Happily, a bunch of them signed up and I switched them to the new temporary lead-in number for the 24 lines which worked at that point. They loved it. It was fast, and solid, and never had busy signals.

A couple of days into this, they got the second T1 running and delivered it to my stuff, so I set that up too and now had 48 lines available. The users were in heaven.

It ran in testing mode for a couple of days, and then I had the telco guy switch the lead-in number around. The old number would now go straight to the terminal server, and the old analog extensions were disconnected. I finally got to undo all of that junk and removed it from the corner. The old box was shut down at last.

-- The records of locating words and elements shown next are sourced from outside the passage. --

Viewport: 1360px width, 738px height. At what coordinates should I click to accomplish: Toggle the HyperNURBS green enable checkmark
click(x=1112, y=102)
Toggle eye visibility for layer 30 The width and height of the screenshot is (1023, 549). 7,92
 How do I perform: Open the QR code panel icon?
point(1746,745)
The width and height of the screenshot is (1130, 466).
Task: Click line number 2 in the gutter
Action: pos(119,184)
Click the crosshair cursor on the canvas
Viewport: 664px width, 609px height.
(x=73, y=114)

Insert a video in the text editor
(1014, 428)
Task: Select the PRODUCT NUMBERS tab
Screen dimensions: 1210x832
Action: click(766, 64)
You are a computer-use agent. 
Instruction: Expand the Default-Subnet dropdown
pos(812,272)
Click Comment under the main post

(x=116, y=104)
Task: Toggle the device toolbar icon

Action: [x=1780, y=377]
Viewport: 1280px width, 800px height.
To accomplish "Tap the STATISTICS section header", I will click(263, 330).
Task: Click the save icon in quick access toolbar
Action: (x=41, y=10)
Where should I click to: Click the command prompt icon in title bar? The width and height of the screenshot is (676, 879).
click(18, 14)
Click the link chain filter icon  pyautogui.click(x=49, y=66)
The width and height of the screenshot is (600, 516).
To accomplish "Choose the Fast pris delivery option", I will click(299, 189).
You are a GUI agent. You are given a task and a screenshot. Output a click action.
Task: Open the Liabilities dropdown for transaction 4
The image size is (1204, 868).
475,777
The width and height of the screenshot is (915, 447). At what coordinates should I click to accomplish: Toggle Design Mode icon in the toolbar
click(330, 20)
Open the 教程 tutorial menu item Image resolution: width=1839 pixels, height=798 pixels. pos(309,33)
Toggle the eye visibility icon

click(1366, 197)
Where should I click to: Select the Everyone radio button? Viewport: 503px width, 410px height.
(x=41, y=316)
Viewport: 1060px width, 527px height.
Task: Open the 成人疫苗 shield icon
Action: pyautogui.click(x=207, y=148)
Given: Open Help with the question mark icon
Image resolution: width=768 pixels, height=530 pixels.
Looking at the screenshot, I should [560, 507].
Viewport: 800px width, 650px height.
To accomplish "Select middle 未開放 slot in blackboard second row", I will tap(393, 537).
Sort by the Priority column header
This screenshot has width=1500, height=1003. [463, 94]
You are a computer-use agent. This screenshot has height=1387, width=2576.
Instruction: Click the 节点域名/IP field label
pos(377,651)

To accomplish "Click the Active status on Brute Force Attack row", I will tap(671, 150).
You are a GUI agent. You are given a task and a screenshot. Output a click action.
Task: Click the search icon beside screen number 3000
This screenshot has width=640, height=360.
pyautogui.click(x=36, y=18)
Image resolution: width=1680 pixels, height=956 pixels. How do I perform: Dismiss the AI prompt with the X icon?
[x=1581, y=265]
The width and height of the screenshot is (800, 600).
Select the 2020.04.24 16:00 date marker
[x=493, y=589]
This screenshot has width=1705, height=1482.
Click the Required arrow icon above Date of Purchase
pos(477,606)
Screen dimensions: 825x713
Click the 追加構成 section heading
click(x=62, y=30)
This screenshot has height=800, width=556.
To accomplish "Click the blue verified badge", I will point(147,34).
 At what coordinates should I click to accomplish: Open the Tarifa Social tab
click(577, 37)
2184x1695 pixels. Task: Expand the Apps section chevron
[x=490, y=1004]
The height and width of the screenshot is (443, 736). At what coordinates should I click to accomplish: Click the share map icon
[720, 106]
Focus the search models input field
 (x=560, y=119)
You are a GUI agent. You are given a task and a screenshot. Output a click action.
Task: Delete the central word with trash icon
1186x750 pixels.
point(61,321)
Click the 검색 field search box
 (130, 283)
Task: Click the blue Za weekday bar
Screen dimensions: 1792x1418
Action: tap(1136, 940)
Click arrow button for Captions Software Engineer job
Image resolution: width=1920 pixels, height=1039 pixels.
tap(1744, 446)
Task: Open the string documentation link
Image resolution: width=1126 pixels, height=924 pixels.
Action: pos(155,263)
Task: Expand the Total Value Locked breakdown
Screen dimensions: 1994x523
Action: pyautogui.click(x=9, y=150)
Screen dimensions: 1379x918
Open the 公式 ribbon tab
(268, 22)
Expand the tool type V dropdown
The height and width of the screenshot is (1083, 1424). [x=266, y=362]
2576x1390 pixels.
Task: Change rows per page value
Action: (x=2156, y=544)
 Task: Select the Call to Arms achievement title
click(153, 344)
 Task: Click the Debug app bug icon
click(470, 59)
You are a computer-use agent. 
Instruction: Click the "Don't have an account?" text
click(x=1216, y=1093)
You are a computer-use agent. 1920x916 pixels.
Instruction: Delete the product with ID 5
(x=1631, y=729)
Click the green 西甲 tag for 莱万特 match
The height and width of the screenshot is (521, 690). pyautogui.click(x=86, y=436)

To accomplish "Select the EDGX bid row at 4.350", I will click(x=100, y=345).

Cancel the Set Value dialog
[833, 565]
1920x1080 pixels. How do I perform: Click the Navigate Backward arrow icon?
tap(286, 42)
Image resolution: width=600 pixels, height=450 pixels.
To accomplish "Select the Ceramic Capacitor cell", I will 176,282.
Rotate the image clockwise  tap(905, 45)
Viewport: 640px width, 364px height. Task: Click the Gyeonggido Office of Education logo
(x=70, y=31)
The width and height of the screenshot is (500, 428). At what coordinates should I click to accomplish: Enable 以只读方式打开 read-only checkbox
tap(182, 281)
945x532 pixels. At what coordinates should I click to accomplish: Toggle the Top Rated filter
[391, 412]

It took nearly a year to go from "we need this" to "it's done". This is the final result, mounted in the rack and running after far too long:

Total Control rack

...

I have one more story about this telco guy who worked there. It's too short to warrant a separate post so I'm including it here.

There's something called "dialaround" which lets you pick your own long distance carrier regardless of who's been set up as the "1+" default provider (also known as the PIC). Back in the '90s, one way to do this was with five digit codes which started with "10".

"10288" would give you AT&T because "2 8 8" is ATT. "10222" was for MCI -- no idea why. "10333" was Sprint -- same thing. There were all sorts of codes. Due to the way these companies tend to split up and merge and split again, a bunch of them had multiple codes. Some of them worked, others didn't, and some were entirely variable.

Obviously, with just three digits (and some restrictions on which three), there wasn't an unlimited amount of space for new participants. So, at some point, the powers that be decided to expand the space. All of the existing codes would now have another "10" inserted. This meant "10288" would now be "10-10-288". "10222" was now "10-10-222". You get the idea.

This was announced well in advance of any changes. Then there was a "phase-in" period when both the five and the seven digit forms would work. Then, at some later point, the old codes were shut off, and that was that.

I had heard about this. Apparently our phone guy had not. Why do I know this? Easy.

The first day after the "phase-in" period ended, nobody could make long distance calls at the school district. We had this arrangement where dialing long distance would give you a tone, and you had to enter a special code for billing and tracking purposes. Everyone had their own code. Well, on this day, we weren't getting that tone. We were just getting an error.

As near as I can tell, he totally missed what must have been an avalanche of notices and just kept on going the way things always had been. Then, the day it actually broke, he had a huge fire to put out. There were important faxes which needed to be sent to the state, and all of those government numbers were in another area code! Then there was ordinary vendor business with companies who were out of state and didn't have toll-free lines. You get the idea.

I made an offhand remark about "probably needing to just add '10' somewhere", but he didn't comment on it. I don't know if that's truly what happened, but the timing was just too perfect for it to be something else.

Unlike programming and sysadmin environments, there was no way for the rest of us to log into the switch and see what kind of work he was doing. We just had to take it on faith that he was doing the right things at the right time. You can see how well that worked.